Abstract Overexpression of the chromatin modifier protein, metastasis associated 1 (MTA1) in prostate cancer contributes to tumor aggressiveness, but the molecular mechanism involved has not been fully elucidated. MTA1 ChIP-Seq analysis in prostate tissues from the prostate-specific Pten heterozygous mice, which exhibit elevated levels of MTA1 revealed MTA1 recruitment onto the ETS2 promoter. Loss of function studies with MTA1 in various prostate cancer cell lines exhibited reduced expression for ETS2 at both mRNA and protein levels. We also observed increased expression of ETS2 at both mRNA and protein levels in prostate tissues from the prostate-specific MTA1 transgenic mice. Meta-analysis of prostate cancer samples in the GEO database exhibited a positive correlation between MTA1 and ETS2 levels. These results suggested that MTA1 functions as a coactivator for regulating ETS2 expression in prostate cancer. We found direct interaction between MTA1 and ETS2 in cells expressing ectopic MTA1 and ETS2. Interestingly, the prostate-specific Pten heterozygous mice, when fed with diet supplemented with pterostilbene, a natural pharmacological inhibitor of MTA1, showed a decrease in ETS2 mRNA and protein levels, perhaps due to decreased recruitment of MTA1 onto the ETS2 promoter. These results suggest that MTA1 functions as a coactivator for regulating ETS2 expression in prostate cancer at the transcriptional level and co-operates with ETS2 to promote prostate cancer progression.

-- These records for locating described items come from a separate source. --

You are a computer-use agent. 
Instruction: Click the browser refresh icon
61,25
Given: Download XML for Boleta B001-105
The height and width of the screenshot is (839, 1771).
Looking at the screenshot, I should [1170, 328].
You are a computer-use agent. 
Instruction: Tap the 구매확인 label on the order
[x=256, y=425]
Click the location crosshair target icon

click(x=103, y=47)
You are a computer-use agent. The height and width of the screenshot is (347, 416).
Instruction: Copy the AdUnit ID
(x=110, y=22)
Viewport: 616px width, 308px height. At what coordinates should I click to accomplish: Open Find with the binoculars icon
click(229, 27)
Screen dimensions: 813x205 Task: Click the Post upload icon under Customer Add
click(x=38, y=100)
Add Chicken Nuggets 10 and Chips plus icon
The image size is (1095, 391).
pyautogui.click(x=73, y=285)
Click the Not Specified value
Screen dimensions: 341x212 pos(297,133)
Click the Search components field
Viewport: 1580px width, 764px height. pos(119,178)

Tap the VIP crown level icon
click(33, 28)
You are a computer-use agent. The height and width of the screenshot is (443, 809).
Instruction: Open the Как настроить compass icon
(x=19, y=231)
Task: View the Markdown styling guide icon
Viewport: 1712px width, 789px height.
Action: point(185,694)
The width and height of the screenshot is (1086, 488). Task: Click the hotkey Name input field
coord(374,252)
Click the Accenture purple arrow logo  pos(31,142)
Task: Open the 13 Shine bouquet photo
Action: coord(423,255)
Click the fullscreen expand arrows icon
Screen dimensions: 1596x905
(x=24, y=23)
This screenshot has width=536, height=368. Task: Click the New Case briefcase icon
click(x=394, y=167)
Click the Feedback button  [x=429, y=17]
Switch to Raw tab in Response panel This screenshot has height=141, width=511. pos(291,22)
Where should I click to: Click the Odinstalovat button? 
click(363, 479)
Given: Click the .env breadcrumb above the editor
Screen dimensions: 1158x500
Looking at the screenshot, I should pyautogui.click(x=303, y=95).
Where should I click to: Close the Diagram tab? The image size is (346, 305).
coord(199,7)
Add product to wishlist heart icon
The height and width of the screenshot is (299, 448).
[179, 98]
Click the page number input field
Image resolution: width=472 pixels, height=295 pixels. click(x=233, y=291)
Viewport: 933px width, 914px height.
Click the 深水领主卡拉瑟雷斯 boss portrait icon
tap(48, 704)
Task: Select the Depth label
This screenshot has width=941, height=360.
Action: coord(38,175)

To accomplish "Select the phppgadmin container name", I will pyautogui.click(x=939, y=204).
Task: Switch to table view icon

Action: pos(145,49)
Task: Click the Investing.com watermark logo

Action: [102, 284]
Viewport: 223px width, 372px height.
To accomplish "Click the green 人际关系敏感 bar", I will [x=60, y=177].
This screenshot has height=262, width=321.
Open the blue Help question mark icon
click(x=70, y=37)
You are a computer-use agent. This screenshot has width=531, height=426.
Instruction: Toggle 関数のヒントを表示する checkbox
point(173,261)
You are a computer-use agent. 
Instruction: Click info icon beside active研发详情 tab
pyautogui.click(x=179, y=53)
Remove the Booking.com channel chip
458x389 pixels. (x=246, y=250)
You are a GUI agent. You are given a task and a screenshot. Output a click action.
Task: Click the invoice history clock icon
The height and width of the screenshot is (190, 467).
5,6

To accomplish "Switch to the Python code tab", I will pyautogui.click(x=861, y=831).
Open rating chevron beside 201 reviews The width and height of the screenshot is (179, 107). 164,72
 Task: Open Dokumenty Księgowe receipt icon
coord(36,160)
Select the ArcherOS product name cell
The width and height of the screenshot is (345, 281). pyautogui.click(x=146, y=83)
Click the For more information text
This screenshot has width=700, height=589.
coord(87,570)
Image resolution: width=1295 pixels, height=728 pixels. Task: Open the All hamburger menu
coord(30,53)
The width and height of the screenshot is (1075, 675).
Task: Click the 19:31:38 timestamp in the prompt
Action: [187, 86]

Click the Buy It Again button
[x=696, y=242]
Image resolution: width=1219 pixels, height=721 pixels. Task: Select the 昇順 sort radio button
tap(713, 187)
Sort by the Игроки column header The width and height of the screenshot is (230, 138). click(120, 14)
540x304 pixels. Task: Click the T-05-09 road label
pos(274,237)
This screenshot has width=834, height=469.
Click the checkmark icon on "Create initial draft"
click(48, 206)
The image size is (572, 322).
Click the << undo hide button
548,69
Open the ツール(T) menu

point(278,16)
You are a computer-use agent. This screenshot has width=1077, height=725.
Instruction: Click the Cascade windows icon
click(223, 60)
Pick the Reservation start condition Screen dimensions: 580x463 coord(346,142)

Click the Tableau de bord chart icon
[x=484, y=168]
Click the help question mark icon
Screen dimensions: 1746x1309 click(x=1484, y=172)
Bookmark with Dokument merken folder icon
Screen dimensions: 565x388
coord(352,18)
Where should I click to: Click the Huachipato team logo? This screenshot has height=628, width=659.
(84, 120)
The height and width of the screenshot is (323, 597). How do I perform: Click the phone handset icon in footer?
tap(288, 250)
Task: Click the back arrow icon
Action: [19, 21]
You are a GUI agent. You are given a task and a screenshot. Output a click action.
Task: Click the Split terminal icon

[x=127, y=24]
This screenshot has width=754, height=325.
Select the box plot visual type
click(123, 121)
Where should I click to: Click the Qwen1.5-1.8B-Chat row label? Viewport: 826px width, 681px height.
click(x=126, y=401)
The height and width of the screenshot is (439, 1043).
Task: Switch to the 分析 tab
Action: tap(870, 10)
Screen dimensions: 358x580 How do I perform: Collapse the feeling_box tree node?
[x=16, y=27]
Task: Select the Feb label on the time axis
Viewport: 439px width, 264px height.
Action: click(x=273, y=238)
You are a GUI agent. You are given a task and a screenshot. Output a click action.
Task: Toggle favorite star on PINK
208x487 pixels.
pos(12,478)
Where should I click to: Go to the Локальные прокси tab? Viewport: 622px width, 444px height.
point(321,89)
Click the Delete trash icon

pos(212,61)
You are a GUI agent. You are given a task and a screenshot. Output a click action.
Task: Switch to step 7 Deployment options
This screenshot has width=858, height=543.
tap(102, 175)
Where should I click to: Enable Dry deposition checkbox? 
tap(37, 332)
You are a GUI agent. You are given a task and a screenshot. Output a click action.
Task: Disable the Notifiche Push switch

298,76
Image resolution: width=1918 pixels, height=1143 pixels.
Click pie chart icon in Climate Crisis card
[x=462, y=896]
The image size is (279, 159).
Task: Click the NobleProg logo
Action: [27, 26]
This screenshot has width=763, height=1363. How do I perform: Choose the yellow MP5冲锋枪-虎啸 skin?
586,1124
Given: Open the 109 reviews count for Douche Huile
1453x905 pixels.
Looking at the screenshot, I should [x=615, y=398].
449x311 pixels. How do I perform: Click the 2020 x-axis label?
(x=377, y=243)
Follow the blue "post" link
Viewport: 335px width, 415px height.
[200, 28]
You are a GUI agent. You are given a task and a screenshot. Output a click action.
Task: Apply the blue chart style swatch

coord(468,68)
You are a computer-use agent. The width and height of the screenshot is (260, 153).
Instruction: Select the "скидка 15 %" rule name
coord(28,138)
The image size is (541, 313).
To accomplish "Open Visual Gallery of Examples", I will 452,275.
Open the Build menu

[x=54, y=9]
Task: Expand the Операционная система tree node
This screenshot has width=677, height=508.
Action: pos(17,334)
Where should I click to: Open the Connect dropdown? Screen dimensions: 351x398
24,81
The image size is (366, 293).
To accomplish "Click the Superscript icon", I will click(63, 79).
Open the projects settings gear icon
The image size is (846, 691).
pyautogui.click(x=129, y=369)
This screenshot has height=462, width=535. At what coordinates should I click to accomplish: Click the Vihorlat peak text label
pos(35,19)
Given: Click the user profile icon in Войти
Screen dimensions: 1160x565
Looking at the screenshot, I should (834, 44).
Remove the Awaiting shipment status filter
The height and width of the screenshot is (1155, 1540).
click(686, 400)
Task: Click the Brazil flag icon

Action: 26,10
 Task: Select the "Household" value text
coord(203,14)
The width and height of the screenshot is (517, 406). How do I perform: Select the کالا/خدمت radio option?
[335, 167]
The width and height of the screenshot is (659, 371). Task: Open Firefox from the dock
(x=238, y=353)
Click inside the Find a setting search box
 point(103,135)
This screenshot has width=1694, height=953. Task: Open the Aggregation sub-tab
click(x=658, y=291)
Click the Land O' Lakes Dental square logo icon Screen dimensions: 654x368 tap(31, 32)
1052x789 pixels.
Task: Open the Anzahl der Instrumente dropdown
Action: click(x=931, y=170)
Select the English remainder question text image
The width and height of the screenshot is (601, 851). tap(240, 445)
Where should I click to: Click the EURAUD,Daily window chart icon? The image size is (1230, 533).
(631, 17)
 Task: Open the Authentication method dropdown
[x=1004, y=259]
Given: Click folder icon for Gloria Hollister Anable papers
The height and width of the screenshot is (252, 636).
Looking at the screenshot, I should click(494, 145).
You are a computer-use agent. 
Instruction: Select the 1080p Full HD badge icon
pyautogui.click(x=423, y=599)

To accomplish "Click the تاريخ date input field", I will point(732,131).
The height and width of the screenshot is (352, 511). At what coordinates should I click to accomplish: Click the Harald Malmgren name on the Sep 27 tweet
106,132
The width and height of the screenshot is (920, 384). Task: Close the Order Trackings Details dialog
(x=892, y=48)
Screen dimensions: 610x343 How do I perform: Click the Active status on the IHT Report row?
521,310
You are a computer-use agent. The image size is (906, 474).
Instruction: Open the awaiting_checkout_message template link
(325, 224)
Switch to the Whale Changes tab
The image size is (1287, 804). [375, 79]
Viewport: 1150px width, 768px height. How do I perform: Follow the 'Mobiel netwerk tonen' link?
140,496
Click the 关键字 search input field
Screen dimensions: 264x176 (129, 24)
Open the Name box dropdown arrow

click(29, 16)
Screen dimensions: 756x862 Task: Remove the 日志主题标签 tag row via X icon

At the same time, pterostilbene may become a novel chemopreventive and therapeutic candidate for clinical development in prostate cancer due to its ability to target the MTA1-ETS2 axis. Citation Format: Avinash Kumar, Swati Dhar, Nasir Butt, Agnes Rimando, Luis Martinez, Anait Levenson. The role and regulation of MTA1-ETS2 axis in prostate cancer. [abstract]. In: Proceedings of the 107th Annual Meeting of the American Association for Cancer Research; 2016 Apr 16-20; New Orleans, LA. Philadelphia (PA): AACR; Cancer Res 2016;76(14 Suppl):Abstract nr 1861.